-- Text --
----------------

Study finds men as likely as women to be depressed

August 28, 2013

When traditional and alternative symptoms of depression are combined, it appears sex disparities in the prevalence of depression among men and women are eliminated, according to a study authored by University of Michigan-Dearborn assistant professor Lisa A. Martin.

Lisa Martin

“When men are depressed they may experience symptoms that are different than what is included in current diagnostic criteria,” Martin and colleagues wrote in the study background.

Using data from a nationally represented mental health survey of 3,310 women and 2,382 men, the researchers explored whether sex disparities in depression rates disappear when alternative symptoms are considered in the place of, or in addition to, more conventional depression symptoms.

Men reported higher rates of anger attacks/aggression, substance abuse, and risk taking compared with women. Analyses using the scale that included alternative, male-type symptoms of depression found that a higher proportion of men (26.3 percent) than women (21.9 percent) met criteria for depression. Analyses using the scale that included alternative and traditional depression symptoms found that men and women met criteria for depression in equal proportions, 30.6 percent of men and 33.3 percent of women, according to the study results.

The study concludes, “the results of this work have the potential to bring significant advances to the field in terms of the perception and measurement of depression. These findings could lead to important changes in the way depression is conceptualized and measured.”

The study, published by JAMA Psychiatry, a JAMA Network publication, was co-authored by Harold W. Neighbors and Derek M. Griffith.

----------------

-- Source material --

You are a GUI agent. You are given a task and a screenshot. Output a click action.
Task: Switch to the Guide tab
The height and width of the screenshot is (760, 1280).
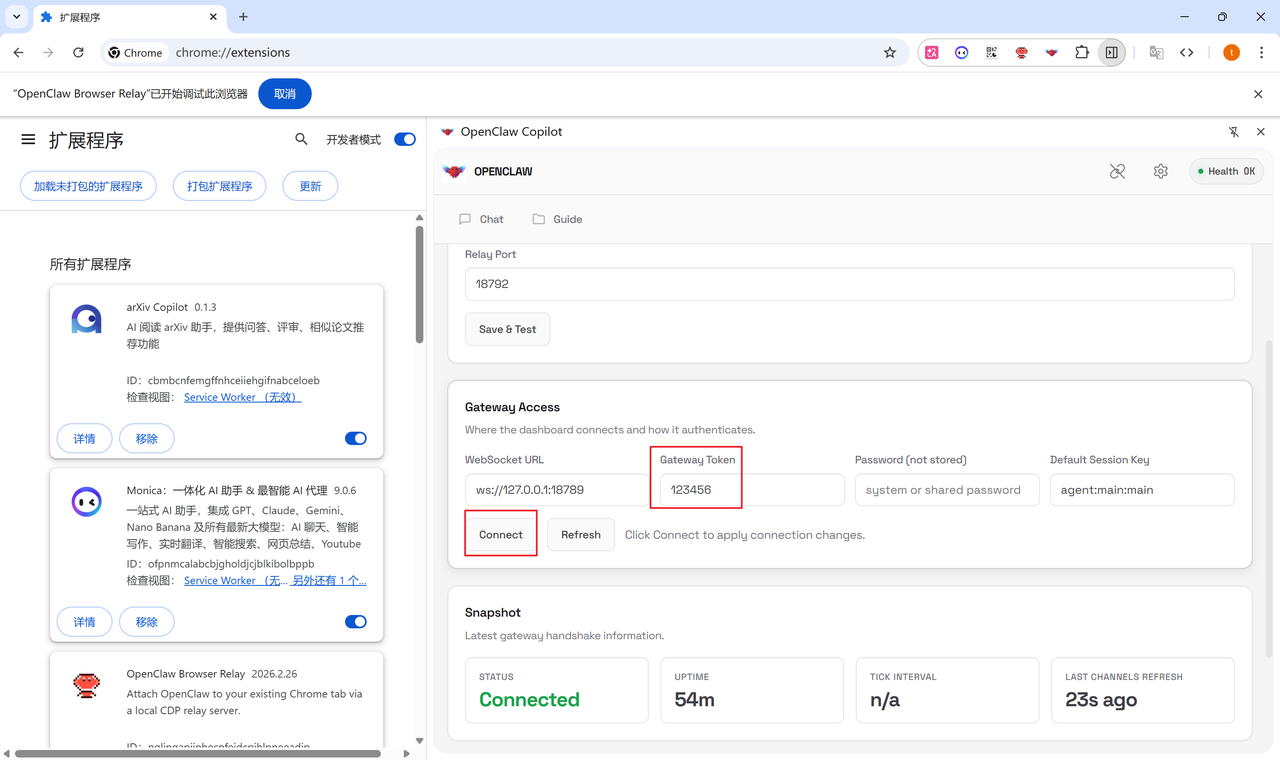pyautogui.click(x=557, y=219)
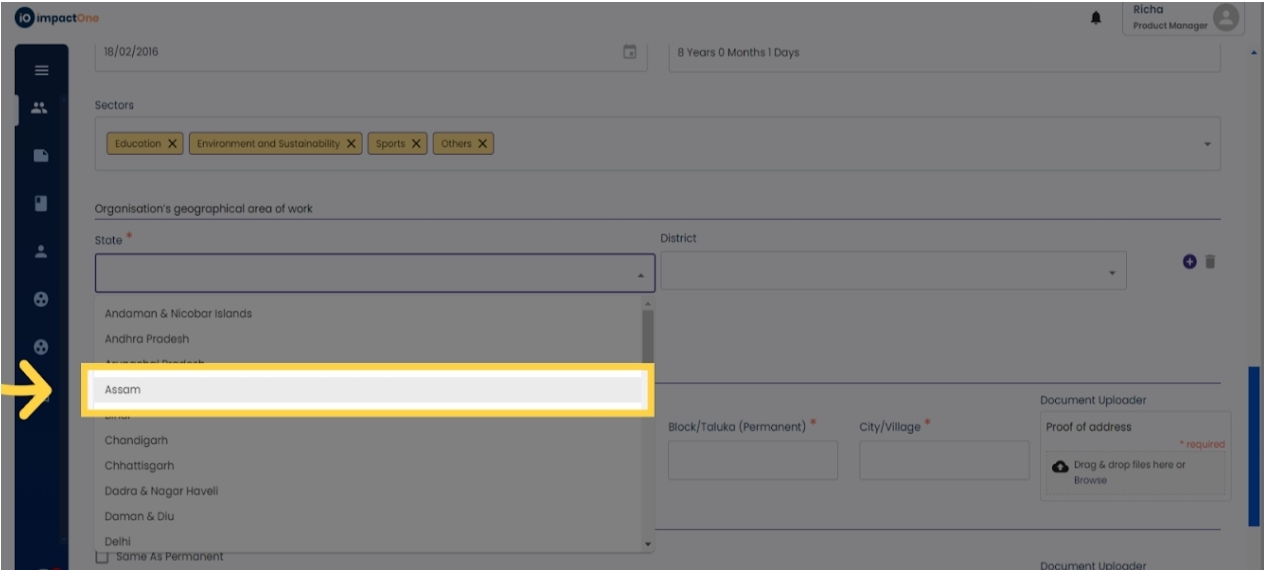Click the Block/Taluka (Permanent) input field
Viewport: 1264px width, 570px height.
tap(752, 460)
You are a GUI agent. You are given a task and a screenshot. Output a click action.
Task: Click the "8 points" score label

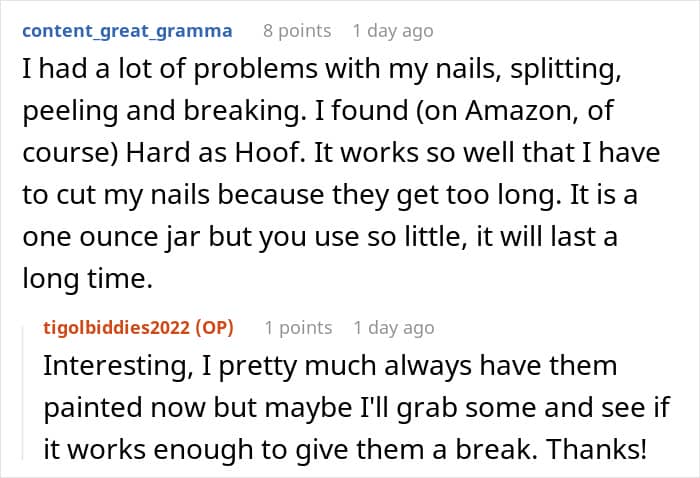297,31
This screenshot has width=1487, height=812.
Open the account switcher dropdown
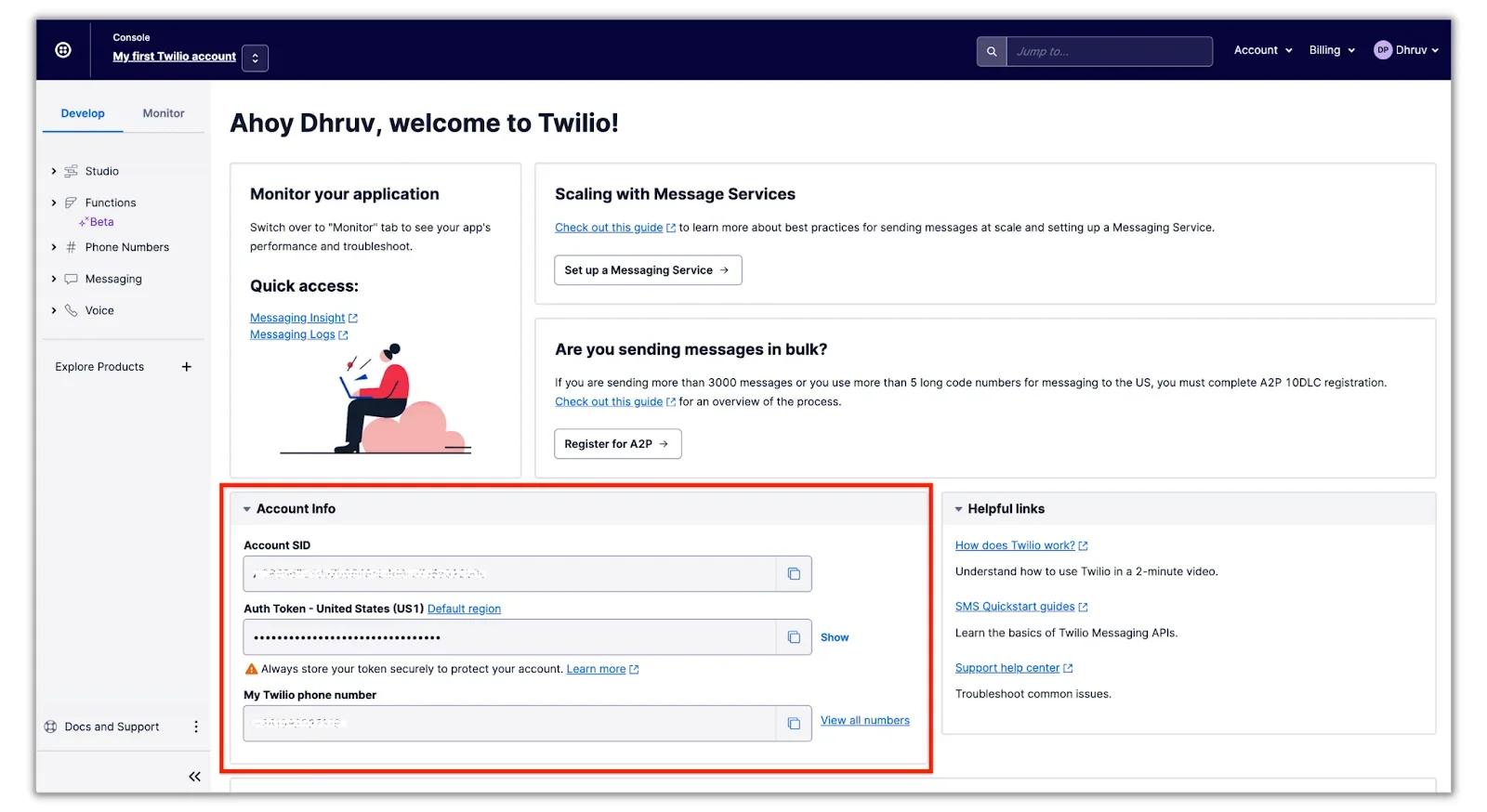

----------------

-- Instructions --
[1] Rewrite the part of the depression study article that opens with "Using data from" and closes with "the study results.", replacing "substance abuse" with "substance misuse".
[2] Which journal published the depression study, according to the article?

-- Answers per task --
[1]
Using data from a nationally represented mental health survey of 3,310 women and 2,382 men, the researchers explored whether sex disparities in depression rates disappear when alternative symptoms are considered in the place of, or in addition to, more conventional depression symptoms.

Men reported higher rates of anger attacks/aggression, substance misuse, and risk taking compared with women. Analyses using the scale that included alternative, male-type symptoms of depression found that a higher proportion of men (26.3 percent) than women (21.9 percent) met criteria for depression. Analyses using the scale that included alternative and traditional depression symptoms found that men and women met criteria for depression in equal proportions, 30.6 percent of men and 33.3 percent of women, according to the study results.

[2] JAMA Psychiatry, a JAMA Network publication.